槟榔次碱速效抗疲劳活性及其通过调控血脑屏障发挥抗疲劳机制研究

Study on the quick-acting antifatigue activity of arecaidine and its mechanism of anti-fatigue by regulating the blood brain barrier

为探索槟榔次碱抗疲劳产品的开发前景,通过构建小鼠行为敏化模型,采用力竭游泳时间、血乳酸、血红蛋白(Hb)、血尿素氮、丙二醛、肌糖原、肝糖原、伊文思蓝、5-羟色胺(5-hydroxytryptamine, 5-HT)、多巴胺(Dopamine, DA)和5-HT/DA值等指标分析槟榔次碱速效抗疲劳活性及机制.结果显示,槟榔次碱能延长小鼠力竭游泳时间,且行为敏化可有效增强槟榔次碱的活性,2组行为敏化小鼠的力竭游泳时间均极显著大于2个未敏化处理及2个对照(P<0.01),口腔缓释给药对槟榔次碱处理小鼠的力竭游泳时间也有促进作用.槟榔次碱可抑制游泳小鼠血乳酸、丙二醛和血尿素氮的积累,缓解Hb和DA水平的降低,减弱脑内5-HT的升高,抑制肌糖原和肝糖原的耗竭,阻碍脑内5-HT/DA值的升高,增强血脑屏障(Blood-Brain Barrier, BBB)的通透性,且行为敏化和口腔缓释给药能增强上述效果.槟榔次碱可通过抑制氧运输蛋白水平降低、平衡中枢神经递质、降低代谢产物积累和能量物质消耗,并调节BBB通透性使脑内5-HT扩散到血液中,降低5-HT对大脑兴奋的抑制,从而发挥抗疲劳作用.槟榔次碱只有通过口腔缓释给药才能对行为敏化的机体挥卓越的速效抗疲劳活性,速效抗疲劳的原因可能是槟榔次碱通过口腔黏膜吸收,避免肠胃的首过效应,迅速增加进入血液循环系统.该研究可为槟榔次碱速效抗疲劳产品研发提供理论支撑.

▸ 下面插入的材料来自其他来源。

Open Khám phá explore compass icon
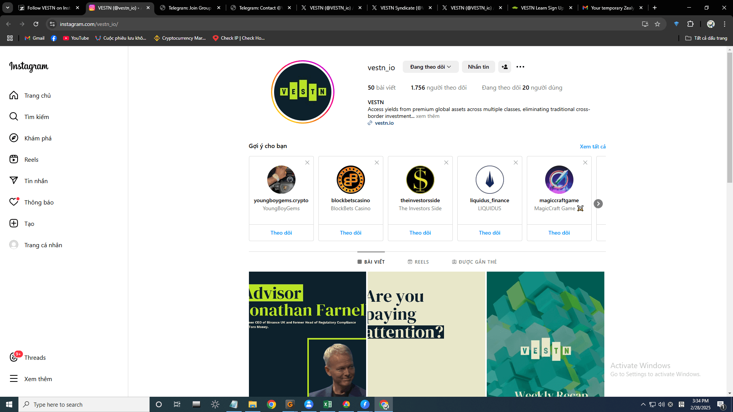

To explore the development prospects of arecaidine anti fatigue products,a mouse behavioral sensitization model was constructed to analyze the quick-acting anti fatigue activity and its mechanism of arecaidine by using indicators such as the exhaustive swimming time,blood lactate,hemoglobin(Hb),blood urea nitrogen,malondialdehyde,muscle glycogen,liver glycogen,Evans blue,5-hydroxytryptamine(5-HT),dopamine(DA)and 5-HT/DA value.The results showed that arecaidine could prolong the exhaustive swimming time of mice,and behavioral sensitization could effectively enhance the activity of arecaidine.The exhaustive swimming time of both treatments of behavioral sensitized mice was significantly longer than that of two non sensitized treatments and two controls(P<0.01).Oral sustained-release administration also promoted the activity of arecaidine.Arecaidine can inhibit the accumulation of blood lactate,malondialdehyde and blood urea nitrogen in swimming mice,and alleviate the decrease in Hb and DA levels,and weaken the increase of 5-HT in the brain,and inhibit the depletion of muscle glycogen and liver glycogen,and hinder the increase of 5-HT/DA values in the brain,and enhance the permeability of the blood-brain barrier(BBB),Moreover,and behavioral sensitization and oral sustained-release administration can enhance the above effects.Arecaidine can exert anti fatigue effects by inhibiting the decrease of oxygen transport protein levels,balancing central neurotransmitters,reducing the accumulation of metabolites and energy consumption,regulating BBB permeability to allow 5-HT in the brain to diffuse into the bloodstream,and reducing the inhibition of 5-HT on brain excitation.Arecaidine can only exert excellent quick-acting anti fatigue activity on behavior sensitized organisms through oral sustained-release administration,the reason may be that arecaidine is absorbed through the oral mucosa,avoiding the first pass effect of the gastrointestinal tract and rapidly increasing its entry into the bloodstream.This study can provide theoretical support for the development of quick-acting anti fatigue products of arecaidine.